_DATASET CONTENT:_
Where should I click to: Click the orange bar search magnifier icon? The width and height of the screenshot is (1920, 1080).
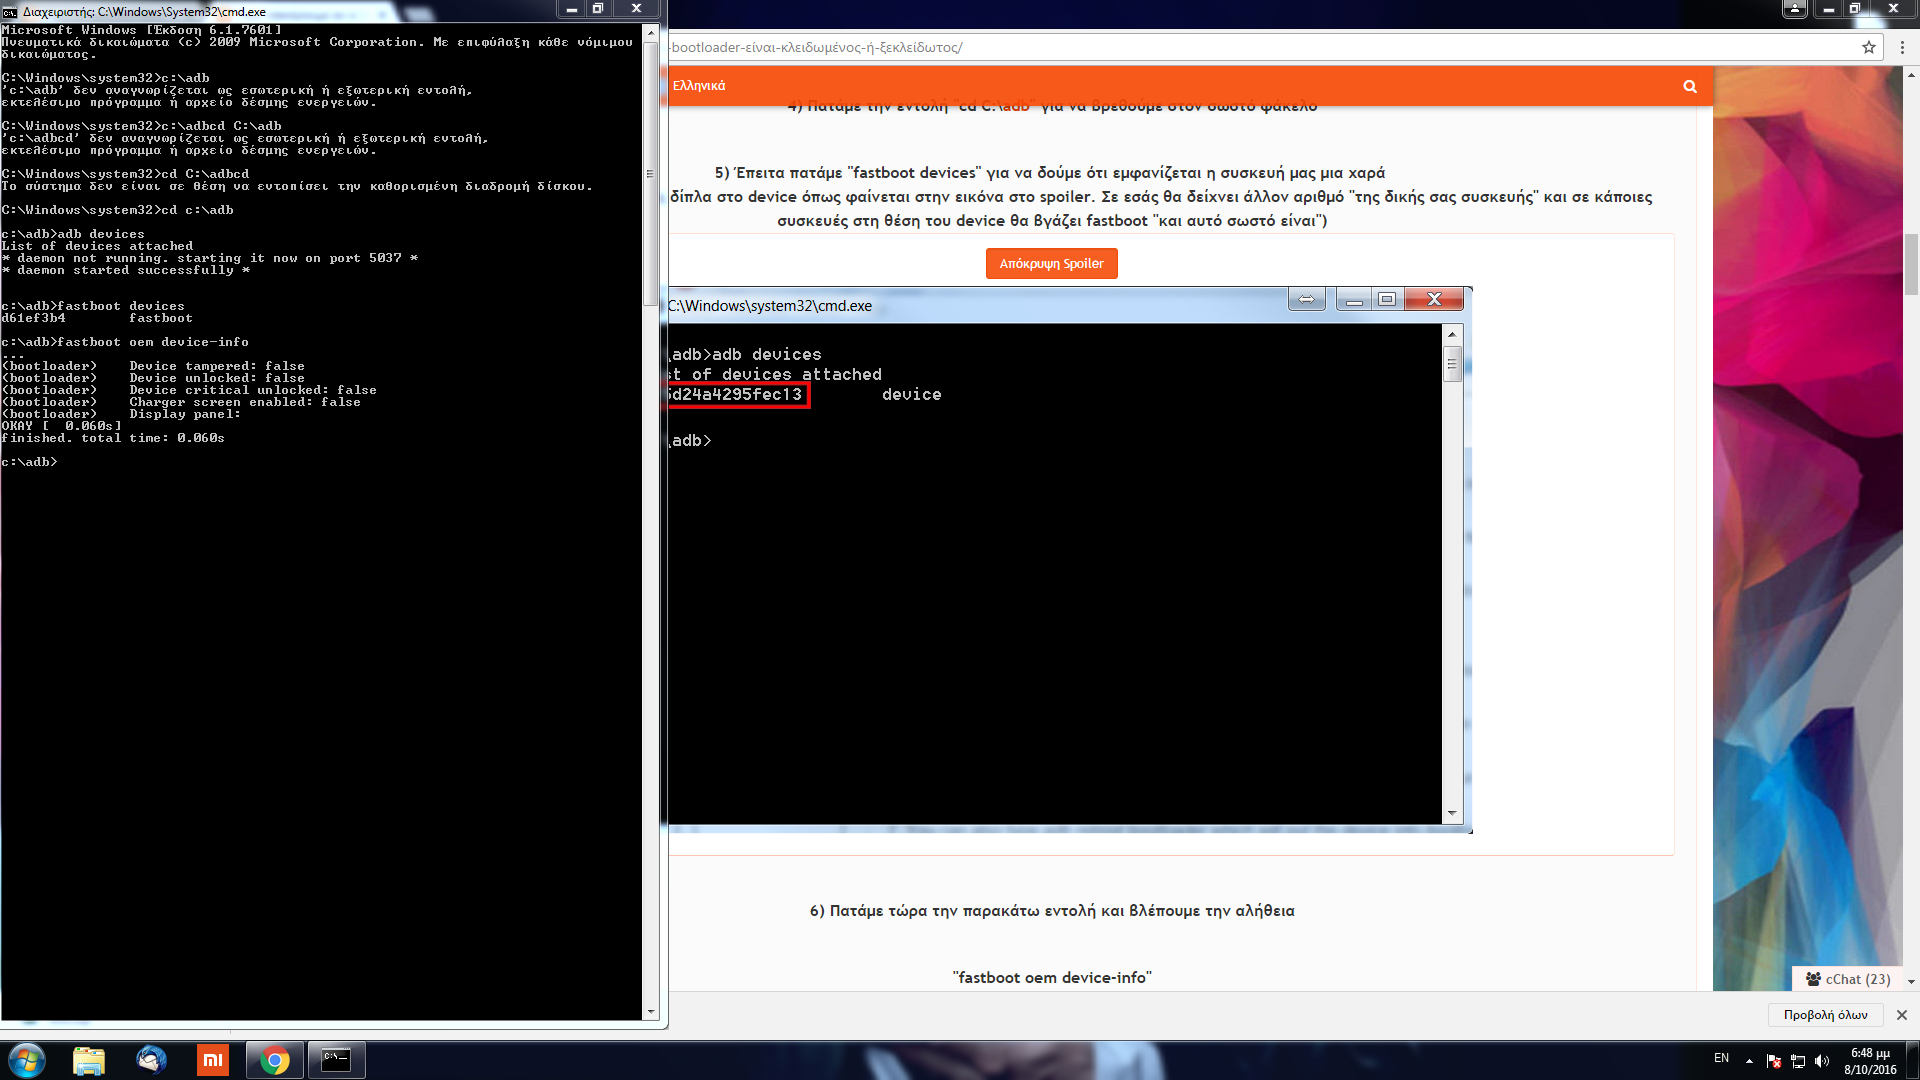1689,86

* * *

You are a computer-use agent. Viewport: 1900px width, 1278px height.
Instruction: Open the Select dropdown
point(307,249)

_PROBLEM:_ Can you return the lines starting at the one containing "You are a computer-use" and ending at the one containing "point(307,249)", repeated exactly?

_THE REPLY:_
You are a computer-use agent. Viewport: 1900px width, 1278px height.
Instruction: Open the Select dropdown
point(307,249)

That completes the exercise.